Nicholson Baker’s The Fermata is a comic novel about a man who has the power to stop time. Or rather: to halt the moment-to-moment ongoingness of people and events, an entity-fixing Pause button, leaving him unaffected, able to wander around in the now suspended animation of his life.
Baker’s novel came to mind recently as a kind of esprit de l’escalier thought after hearing J. recite from memory “First Footnote on Zoomorphism“.
The prosaic facts are these: J. and I are drinking Guinness. J. recites Burnside’s poem which she has decided to learn by heart. I find the poem moving, exciting, a concoction of “raw” and exquisitely “cooked”, as perfect as only a poem can be. I do not say this at the time, but communicate (as in bird vocalization?) through approving exclamations such as “bloody hell” or “wow”.
What I would like to do though is this.
Stop time.
Open J’s turquoise-covered diary where she has been keeping the Burnside poem, torn out of her London Review of Books.
Read it a couple of times.
Then, through a world turned stock-still, go for a walk. Past Daunt Books, onto Hampstead Heath, moving in the direction of Parliament Hill, ponds on either side of me, the poem nestling in my hand as I begin to commit it to memory.
A few hours later I would return to our table at The Magdala, replace the poem in her blue notebook, maybe even pausing in my own memorising-momentum to jot down some questions bittern-booming in my head.
And then
…triggering time’s flow once more, vocalising these questions J-wards:
- What curtails our speaking about the heart?
- Why “grease”, why “echo”, in relation to our emotional life (we’re not talking biological cogs and wheels here, or are we)?
- Do you really think “any feathered thing will do”?
- If not, if one “feathered thing” is more interesting, more love-able, more exciting than another (which is obviously what I think), what are our criteria for this interest, love, excitment? How comfortable do we feel about these too-little spoken about impulses?
- Less-appealing to whom? To what extent do we feel our less-appealingness as a burden, or something shameful?
- What are our own, self-produced coloured lithographs (I think I know mine, do I?); what role do they play in our lives?
- Does “on the point” suggest that the transcendence we seek is out of reach, perpetually about to happen to someone else, somewhere else? Why not us?
- Is the poet mocking, mourning, or luxuriating in the notion that the imagination gives us access to an emotional intensity we might not attain in the non-textual here and now?

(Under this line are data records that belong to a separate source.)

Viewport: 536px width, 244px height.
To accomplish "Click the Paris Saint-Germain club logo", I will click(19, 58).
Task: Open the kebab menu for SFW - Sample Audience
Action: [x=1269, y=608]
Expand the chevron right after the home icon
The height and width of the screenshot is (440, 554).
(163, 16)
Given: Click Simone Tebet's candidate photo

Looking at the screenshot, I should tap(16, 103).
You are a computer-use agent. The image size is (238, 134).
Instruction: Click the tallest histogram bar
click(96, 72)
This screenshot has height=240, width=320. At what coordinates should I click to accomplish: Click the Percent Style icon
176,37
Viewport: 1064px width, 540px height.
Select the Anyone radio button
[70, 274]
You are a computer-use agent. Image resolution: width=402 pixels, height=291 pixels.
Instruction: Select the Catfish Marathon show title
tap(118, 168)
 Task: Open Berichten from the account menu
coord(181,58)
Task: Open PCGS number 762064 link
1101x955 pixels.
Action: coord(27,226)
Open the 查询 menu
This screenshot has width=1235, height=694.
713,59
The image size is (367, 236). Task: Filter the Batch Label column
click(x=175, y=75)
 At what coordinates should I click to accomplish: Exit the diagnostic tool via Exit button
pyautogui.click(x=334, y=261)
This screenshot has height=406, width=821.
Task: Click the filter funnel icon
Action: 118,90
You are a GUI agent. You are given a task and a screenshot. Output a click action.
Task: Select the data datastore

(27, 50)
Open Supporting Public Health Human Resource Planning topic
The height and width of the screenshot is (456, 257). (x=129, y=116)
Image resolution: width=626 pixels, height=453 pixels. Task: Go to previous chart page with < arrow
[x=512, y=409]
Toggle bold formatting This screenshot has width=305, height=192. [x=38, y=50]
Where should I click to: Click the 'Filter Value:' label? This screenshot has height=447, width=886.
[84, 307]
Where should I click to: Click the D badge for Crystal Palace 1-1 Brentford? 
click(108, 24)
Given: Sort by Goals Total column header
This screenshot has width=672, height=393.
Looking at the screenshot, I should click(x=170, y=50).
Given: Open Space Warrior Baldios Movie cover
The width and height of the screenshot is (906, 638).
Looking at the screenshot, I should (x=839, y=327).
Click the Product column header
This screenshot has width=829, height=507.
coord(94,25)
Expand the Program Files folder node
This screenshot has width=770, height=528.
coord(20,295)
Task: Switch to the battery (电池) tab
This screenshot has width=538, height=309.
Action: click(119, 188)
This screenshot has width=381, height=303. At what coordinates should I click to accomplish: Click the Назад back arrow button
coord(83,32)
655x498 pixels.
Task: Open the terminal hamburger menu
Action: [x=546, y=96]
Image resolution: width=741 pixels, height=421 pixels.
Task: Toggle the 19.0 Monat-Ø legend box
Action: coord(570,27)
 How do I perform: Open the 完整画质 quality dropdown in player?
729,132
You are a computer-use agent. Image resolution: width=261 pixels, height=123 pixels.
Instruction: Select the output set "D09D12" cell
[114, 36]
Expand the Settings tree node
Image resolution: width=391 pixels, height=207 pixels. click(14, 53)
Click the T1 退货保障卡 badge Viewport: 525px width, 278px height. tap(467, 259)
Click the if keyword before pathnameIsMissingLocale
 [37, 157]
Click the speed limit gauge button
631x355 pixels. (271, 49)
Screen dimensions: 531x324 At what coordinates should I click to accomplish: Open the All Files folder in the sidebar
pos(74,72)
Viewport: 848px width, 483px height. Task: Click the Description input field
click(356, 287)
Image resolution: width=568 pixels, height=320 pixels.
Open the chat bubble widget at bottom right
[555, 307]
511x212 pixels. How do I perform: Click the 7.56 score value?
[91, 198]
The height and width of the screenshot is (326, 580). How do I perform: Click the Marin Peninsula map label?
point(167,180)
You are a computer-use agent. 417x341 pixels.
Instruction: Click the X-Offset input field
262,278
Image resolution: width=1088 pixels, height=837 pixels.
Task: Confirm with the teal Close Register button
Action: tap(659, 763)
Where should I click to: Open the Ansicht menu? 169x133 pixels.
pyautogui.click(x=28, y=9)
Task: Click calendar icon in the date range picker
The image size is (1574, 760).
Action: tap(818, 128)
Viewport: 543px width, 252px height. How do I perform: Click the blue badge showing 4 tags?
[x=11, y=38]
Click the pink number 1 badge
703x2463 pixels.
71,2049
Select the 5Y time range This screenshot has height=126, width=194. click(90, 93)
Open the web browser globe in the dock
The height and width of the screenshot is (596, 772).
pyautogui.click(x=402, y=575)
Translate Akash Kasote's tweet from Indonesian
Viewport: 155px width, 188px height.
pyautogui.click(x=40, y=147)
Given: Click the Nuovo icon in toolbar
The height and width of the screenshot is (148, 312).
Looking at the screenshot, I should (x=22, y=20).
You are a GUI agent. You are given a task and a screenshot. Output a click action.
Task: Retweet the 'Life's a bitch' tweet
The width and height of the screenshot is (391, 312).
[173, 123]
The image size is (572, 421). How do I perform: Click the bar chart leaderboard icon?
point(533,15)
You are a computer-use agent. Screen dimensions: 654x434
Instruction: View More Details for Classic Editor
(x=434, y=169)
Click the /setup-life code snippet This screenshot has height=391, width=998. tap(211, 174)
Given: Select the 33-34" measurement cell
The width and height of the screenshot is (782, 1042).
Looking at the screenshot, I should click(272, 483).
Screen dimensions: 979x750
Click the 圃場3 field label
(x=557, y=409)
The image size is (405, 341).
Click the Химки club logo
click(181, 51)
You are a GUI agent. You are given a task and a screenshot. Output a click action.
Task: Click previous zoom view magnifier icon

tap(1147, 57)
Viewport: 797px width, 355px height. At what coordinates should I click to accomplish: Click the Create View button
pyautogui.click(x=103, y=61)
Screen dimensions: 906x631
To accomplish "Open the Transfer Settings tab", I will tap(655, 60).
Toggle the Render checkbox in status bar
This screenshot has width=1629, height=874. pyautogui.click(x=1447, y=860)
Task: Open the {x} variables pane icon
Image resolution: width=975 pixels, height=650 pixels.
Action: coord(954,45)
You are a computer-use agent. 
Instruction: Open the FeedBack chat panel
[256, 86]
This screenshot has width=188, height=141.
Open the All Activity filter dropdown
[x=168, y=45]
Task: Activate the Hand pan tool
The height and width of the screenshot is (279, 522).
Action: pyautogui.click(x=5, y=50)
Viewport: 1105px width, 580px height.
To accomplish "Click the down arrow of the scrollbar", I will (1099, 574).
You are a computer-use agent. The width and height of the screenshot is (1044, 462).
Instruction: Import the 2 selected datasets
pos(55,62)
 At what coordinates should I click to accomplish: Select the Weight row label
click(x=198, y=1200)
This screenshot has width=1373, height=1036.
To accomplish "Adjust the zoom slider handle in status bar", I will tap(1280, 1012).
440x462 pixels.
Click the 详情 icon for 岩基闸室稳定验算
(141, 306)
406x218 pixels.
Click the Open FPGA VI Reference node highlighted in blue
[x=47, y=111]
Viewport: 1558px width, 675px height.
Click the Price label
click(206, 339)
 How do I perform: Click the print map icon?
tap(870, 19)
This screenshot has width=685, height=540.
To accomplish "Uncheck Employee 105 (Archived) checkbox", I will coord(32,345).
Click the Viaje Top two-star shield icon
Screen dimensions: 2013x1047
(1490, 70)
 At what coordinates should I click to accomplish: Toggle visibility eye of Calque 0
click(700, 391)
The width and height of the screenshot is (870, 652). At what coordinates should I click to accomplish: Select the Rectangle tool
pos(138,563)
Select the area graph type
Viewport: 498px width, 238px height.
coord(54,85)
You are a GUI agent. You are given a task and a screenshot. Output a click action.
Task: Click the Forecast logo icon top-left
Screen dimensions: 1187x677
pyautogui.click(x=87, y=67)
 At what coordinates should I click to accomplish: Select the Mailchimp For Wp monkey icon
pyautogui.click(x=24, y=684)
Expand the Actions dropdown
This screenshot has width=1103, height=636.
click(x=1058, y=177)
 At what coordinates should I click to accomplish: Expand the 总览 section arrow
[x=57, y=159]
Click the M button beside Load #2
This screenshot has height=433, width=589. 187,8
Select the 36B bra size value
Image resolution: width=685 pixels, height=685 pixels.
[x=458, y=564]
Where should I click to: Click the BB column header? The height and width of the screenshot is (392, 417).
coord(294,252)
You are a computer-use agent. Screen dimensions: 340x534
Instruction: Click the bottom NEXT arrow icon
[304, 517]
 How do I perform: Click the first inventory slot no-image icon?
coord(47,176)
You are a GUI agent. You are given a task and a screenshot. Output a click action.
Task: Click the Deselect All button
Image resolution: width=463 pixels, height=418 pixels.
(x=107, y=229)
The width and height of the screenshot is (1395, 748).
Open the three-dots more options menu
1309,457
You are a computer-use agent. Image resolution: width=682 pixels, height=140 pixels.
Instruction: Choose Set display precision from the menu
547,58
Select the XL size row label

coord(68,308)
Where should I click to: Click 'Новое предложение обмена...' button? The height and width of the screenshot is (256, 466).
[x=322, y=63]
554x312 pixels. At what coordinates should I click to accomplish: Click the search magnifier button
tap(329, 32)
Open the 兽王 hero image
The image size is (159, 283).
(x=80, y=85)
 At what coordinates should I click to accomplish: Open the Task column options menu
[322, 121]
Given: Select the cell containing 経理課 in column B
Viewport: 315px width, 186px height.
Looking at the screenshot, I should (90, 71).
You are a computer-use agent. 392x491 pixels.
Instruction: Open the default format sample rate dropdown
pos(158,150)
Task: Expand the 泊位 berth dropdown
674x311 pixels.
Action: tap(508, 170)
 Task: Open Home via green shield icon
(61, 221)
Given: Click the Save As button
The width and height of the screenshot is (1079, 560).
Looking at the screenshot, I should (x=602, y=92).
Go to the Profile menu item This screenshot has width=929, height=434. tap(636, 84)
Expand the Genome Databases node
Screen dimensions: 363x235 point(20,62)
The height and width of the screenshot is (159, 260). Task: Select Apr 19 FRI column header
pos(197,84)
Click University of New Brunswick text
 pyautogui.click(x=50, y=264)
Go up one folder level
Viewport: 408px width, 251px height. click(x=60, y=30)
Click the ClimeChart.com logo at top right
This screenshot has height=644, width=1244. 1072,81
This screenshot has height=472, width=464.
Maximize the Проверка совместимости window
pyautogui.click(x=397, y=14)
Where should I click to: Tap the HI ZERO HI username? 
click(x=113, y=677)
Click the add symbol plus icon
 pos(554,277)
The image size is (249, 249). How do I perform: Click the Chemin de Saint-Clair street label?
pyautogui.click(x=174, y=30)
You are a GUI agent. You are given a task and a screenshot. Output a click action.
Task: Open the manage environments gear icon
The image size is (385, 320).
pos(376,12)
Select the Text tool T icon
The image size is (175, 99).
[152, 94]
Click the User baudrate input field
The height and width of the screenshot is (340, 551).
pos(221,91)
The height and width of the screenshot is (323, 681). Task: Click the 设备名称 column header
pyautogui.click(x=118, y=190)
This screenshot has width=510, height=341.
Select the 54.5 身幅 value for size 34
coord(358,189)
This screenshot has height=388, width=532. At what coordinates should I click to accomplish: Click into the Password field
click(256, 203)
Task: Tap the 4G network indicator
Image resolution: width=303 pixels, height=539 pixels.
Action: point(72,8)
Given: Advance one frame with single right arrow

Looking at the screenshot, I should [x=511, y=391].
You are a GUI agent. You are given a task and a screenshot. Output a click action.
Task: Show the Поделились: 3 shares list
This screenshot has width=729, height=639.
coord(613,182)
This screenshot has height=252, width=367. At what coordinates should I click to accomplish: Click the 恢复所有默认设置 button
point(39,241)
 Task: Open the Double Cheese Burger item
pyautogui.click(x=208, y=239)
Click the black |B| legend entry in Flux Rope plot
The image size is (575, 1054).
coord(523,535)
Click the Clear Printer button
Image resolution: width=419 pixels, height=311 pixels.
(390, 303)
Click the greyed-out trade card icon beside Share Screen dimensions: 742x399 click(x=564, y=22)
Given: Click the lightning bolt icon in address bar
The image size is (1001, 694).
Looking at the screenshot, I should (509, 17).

- If each heart is a unique species in itself, where to find one’s intraspecifc cohorts, co-hearts?
- Whose is the descant in the dark: the reader, the poet’s? (It is not the bittern’s, the bittern booms brassy, burpy, bass-like, a David Byrne/St. Vincent track.)
- Does the descant-to-disappearance sadden you (it does me)? Why?
- Why does the human imagination allow for these shapeshifting fantasies of zoomorphism? What happens when we project interspecifically/interpersonally? To what purpose?